Les soins de santé, résolument nationaux

Mais de là à imaginer coordonner au niveau européen un pan des soins de santé… Claire Dhéret n’y croit pas. "On doit être réaliste sur le fait que si les Etats-membres y font obstacle, c’est très compliqué pour la Commission européenne d’aller au-delà de la volonté des Etats".

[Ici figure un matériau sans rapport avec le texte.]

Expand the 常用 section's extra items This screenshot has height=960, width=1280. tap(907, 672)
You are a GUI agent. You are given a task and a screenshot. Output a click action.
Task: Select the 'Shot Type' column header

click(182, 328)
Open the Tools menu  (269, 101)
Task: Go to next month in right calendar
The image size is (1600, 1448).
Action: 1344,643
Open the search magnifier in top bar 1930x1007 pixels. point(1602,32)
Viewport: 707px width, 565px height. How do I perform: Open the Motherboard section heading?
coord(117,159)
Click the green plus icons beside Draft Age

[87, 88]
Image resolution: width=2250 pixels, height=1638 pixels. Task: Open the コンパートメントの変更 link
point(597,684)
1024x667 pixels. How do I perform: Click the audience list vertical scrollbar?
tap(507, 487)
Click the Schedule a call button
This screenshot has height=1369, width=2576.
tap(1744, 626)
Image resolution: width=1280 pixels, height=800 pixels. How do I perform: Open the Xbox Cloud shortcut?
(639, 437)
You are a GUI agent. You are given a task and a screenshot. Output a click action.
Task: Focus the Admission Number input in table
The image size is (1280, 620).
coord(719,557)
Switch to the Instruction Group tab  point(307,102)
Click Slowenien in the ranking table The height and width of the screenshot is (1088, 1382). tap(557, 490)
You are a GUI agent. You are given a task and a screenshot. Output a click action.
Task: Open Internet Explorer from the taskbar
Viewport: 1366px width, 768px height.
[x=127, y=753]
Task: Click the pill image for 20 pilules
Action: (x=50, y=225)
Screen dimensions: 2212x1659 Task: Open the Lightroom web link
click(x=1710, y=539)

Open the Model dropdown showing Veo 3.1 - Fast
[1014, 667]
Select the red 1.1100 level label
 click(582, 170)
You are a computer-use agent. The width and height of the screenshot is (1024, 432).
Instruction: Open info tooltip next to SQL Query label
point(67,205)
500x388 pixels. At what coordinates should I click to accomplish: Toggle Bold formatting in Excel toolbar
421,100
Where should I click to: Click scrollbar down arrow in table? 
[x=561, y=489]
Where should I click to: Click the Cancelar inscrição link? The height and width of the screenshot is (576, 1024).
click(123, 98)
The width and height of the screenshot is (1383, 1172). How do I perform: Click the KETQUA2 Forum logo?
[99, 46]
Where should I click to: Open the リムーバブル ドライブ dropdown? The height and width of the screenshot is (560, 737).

Il est vrai que des initiatives de coopérations se multiplient ces dernières années, relève-t-elle, surtout en ce qui concerne la recherche, avec des plateformes de chercheurs européens qui mutualisent leurs informations par exemple sur les maladies rares. Dans l’organisation des soins aussi, certaines coopérations ont vu le jour, mais "ce sont toujours des initiatives bilatérales", tempère la chargée de recherches, des initiatives encouragées mais jamais pilotées par l’Europe.

En revanche, en auscultant les multiples ratés de cette crise, un renforcement des budgets européens à la recherche ou à la santé sera peut-être envisagé. Un budget "Santé" dont la légèreté aujourd’hui en dit long sur la faible marge de manœuvre européenne.

A titre indicatif, l’Allemagne a dépensé, en 2017, 360 milliards d’euros pour ses politiques de santé, sur un an. Alors que l’Union européenne avait à disposition à peine 413 millions d’euros pour ses politiques de santé… Sur 7 ans.